*** EXCERPT TO READ ***
What Happens if You Get Caught Smoking? Three Things You Should Know About Weed
Cannabis, or marijuana, is currently the most popular illicit drug in the U.S., and more young people smoke marijuana than cigarettes. Because of its widespread use, there is a lot of interest in understanding marijuana and how addiction can be treated. Here are three things you should know about marijuana addiction.
1. The Risk of Getting Caught
Although some of the issues with and effects of the drug could be compared to the legal substance alcohol, so long as it remains illegal, it creates a substantial risk for those who use it. At least 200,000 students, for example, have been denied college financial aid because they had previous drug convictions on their records. Depending on where you live and what you are carrying, getting caught can get you anything from a fine and a ticket, to time spent in jail.
2. Is Marijuana Addictive?
There has always been some debate about whether or not marijuana addiction is real, since it lacks the chemical addictiveness of cigarettes, which have nicotine. The experience of withdrawal symptoms, however, is real, and can often be the reason quitters relapse. A study by Duke University found that over 95% of marijuana smokers who tried to quit experienced at least one withdrawal symptom. Marijuana withdrawal symptoms included poor sleep, irrititability, mood swings, headaches and anxiety.
3. What Options are There for Marijuana Addiction Treatment?
There are several options for treatment depending on the circumstances of the individual and severity of the symptoms. Most addicts found that symptoms, which begin one to three days after quitting, disappeared after three weeks, although some experienced lasting effects for several months. Reading treatment books can sometimes be helpful since it reminds the individual that many other people have gone through what they are going through. Saving the money that would have been spent on weed and spending it on a fun weekend can be a positive reminder of what the quitter can do when they are not smoking. For headaches and other symptoms, doctor prescriptions can sometimes be helpful as well.
*** End of EXCERPT TO READ ***
*** EXERCISE DATA ***
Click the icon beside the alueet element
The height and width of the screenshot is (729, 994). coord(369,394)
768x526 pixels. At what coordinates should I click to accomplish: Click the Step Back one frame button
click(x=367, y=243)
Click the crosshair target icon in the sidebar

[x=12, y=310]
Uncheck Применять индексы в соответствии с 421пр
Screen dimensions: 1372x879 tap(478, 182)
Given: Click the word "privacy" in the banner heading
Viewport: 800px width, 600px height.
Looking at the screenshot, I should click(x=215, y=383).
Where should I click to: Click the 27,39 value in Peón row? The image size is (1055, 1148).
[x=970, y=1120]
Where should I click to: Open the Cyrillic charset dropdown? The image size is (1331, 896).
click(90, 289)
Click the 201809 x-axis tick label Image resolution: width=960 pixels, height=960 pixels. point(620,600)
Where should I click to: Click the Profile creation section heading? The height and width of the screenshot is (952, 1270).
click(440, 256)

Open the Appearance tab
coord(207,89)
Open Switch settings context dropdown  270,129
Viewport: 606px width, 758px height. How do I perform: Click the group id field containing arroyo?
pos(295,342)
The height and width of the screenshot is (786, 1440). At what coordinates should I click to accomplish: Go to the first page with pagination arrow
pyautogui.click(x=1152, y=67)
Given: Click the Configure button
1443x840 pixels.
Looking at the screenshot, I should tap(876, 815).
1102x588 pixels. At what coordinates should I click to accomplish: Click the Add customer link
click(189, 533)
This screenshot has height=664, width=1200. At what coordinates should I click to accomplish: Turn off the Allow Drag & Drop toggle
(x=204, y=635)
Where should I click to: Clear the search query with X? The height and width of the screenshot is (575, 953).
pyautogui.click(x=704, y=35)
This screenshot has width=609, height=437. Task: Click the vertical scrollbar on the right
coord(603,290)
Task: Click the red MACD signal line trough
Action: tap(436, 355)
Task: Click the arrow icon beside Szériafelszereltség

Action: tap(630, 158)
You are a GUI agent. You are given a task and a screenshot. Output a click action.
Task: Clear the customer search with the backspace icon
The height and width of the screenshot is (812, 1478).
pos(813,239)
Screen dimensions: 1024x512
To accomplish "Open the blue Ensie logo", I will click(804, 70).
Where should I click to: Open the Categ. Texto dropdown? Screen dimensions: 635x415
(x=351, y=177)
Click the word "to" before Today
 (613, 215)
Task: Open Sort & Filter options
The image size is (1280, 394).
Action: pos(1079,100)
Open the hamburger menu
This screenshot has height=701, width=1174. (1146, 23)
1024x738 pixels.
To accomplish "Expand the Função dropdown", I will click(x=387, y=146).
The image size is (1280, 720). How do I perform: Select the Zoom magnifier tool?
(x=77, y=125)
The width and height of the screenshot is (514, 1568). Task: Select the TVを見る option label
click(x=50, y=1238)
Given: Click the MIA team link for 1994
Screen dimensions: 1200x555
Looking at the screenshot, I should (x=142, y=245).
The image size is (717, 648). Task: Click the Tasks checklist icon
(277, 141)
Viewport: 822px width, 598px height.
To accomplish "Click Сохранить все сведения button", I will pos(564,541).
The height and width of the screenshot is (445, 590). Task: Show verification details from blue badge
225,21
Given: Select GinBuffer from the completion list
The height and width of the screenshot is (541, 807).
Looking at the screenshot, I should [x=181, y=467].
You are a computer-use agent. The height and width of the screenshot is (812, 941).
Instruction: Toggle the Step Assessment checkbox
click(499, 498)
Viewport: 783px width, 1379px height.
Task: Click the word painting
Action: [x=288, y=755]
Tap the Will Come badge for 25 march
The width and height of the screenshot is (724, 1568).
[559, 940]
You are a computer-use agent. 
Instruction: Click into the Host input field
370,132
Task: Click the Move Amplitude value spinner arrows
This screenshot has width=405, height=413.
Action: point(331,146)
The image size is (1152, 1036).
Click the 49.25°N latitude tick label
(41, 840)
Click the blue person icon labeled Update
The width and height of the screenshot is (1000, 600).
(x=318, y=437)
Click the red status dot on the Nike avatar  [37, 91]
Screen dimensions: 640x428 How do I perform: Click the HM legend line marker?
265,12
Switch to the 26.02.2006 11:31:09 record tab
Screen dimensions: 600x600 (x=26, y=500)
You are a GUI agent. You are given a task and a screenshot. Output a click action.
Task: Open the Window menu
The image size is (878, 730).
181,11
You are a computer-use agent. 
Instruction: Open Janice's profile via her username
*** End of EXERCISE DATA ***
Copy word for word the part of the marijuana article that opens with the words containing "What Happens if" and closes with "about marijuana addiction.". The lines have no connection to the article about marijuana.

What Happens if You Get Caught Smoking? Three Things You Should Know About Weed
Cannabis, or marijuana, is currently the most popular illicit drug in the U.S., and more young people smoke marijuana than cigarettes. Because of its widespread use, there is a lot of interest in understanding marijuana and how addiction can be treated. Here are three things you should know about marijuana addiction.